Friday, January 28, 2022

The Undying Monster (1942)


Director:  John Brahm

Writers:  Lillie Hayward, Michael Jacoby, Jessie Douglas Kerruish

Composers:  Emil Newman, David Raksin, Arthur Lange, Cyril J. Mockridge

Starring:  James Ellison, Heather Angel, John Howard, Bramwell Fletcher, Heather Thatcher, Aubrey Mather, Halliwell Hobbes

More info:  IMDb

Tagline:  Sinister! Savage! Supernatural!

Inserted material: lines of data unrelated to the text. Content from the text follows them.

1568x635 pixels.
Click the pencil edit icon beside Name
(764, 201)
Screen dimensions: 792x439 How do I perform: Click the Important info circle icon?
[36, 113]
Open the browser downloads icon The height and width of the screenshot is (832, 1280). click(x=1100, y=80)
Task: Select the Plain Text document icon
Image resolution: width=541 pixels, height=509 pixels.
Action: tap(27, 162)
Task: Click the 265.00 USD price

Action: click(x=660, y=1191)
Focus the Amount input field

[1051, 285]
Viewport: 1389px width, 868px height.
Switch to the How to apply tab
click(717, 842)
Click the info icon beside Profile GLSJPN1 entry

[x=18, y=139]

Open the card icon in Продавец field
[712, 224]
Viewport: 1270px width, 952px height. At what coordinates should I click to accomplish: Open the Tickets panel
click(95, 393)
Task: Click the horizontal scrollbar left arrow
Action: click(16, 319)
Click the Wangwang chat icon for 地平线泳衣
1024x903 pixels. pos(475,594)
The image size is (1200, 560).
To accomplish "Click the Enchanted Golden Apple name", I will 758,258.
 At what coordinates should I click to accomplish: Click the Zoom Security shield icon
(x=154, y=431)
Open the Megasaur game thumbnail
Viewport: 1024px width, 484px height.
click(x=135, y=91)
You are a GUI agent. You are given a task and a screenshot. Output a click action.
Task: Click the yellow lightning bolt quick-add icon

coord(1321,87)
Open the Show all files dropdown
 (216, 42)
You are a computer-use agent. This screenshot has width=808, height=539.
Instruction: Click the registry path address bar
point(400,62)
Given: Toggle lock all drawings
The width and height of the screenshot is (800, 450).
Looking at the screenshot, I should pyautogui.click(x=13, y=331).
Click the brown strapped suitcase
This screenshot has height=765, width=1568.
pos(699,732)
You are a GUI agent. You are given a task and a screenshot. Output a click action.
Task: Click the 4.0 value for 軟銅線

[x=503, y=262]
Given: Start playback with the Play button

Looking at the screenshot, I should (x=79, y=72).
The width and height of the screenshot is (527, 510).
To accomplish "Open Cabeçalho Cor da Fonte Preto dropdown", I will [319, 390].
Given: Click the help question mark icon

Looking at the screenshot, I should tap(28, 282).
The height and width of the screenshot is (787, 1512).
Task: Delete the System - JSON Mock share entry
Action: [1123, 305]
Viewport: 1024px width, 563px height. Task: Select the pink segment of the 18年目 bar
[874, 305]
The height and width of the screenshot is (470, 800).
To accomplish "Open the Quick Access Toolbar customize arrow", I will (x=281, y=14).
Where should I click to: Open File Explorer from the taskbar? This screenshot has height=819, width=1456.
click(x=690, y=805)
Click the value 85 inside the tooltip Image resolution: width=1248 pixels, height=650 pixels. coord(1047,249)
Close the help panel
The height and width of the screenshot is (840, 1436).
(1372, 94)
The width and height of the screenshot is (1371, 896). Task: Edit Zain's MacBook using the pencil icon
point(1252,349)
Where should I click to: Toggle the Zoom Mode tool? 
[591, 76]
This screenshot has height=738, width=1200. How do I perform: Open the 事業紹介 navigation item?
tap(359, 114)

Plot:  Surviving members of an aristocratic English family are threatened by a legendary monster when they venture out on chilly, foggy nights.






My rating:   6.5/10

Will I watch it again?   Nah.

 

If you're looking for some "undying monster" or werewolf action, you're going to find very little here and that's a shame.  However, what we've got is a great looking gothic mystery with a horror setting that delivers on atmosphere and a fast-paced, tight running time of just barely an hour.  It feels like a cross from a traditional werewolf movie and the Sherlock Holmes story, THE HOUND OF THE BASKERVILLES, leaning heavily on the latter.  I was struck by how good the picture looked.  The pacing is brisk and I'd even say too fast because it felt like stretching it out more would've made it better and less rushed.  But they do pack an awful lot into those 63 minutes.  The performances are good and I just loved Heather Thatcher as Christy, a lady detective that works alongside Bob (James Ellison).  She's got a dark, gallows sense of humor and she gets giddy when grisly matters are discussed.  I wanted more of her.  She was a real treat.  

 


This picture looks and feels great, much better than other B-movies of the day.  And there's a reason.  It's got a bevy of talent in front of and behind the camera.  Director John Brahm would go on to make HANGOVER SQUARE (1945), a movie I've heard great things about for decades and I only know of because of Bernard Herrmann's great score from it, art director Richard Day who went on to work on some of Hollywood's biggest classics (with nearly 300 film credits!!!), plus there are the composers, specifically David Raksin and finally cinematographer Lucien Ballard who camerawork graced the screens of a lot of famous classics including THE WILD BUNCH (1969).

 


Having seen that image before watching the movie, I was waiting for it and never saw it, not even close.  I even went back and see if I blinked for too long and couldn't find it.  Maybe it was cut from the movie and only used as a publicity still.  It looks great, though.

There's a trial in the final act that felt unnecessary but it's the last five minutes that was too much to handle.  Bob and Christy solve the case but it's another character that confesses to them that they were in on it the whole time.  Everyone has a good laugh about it and Bob and Christy take it much too lightly.  If this person confessed all of this shit like that I would've been pissed and pressed formal charges.  It was a fucked up scene considering everything that everyone had just been through.  Just sayin'.  What little werewolf action there is occurs briefly in the beginning and almost as briefly near the end with everything in between a who-done-it.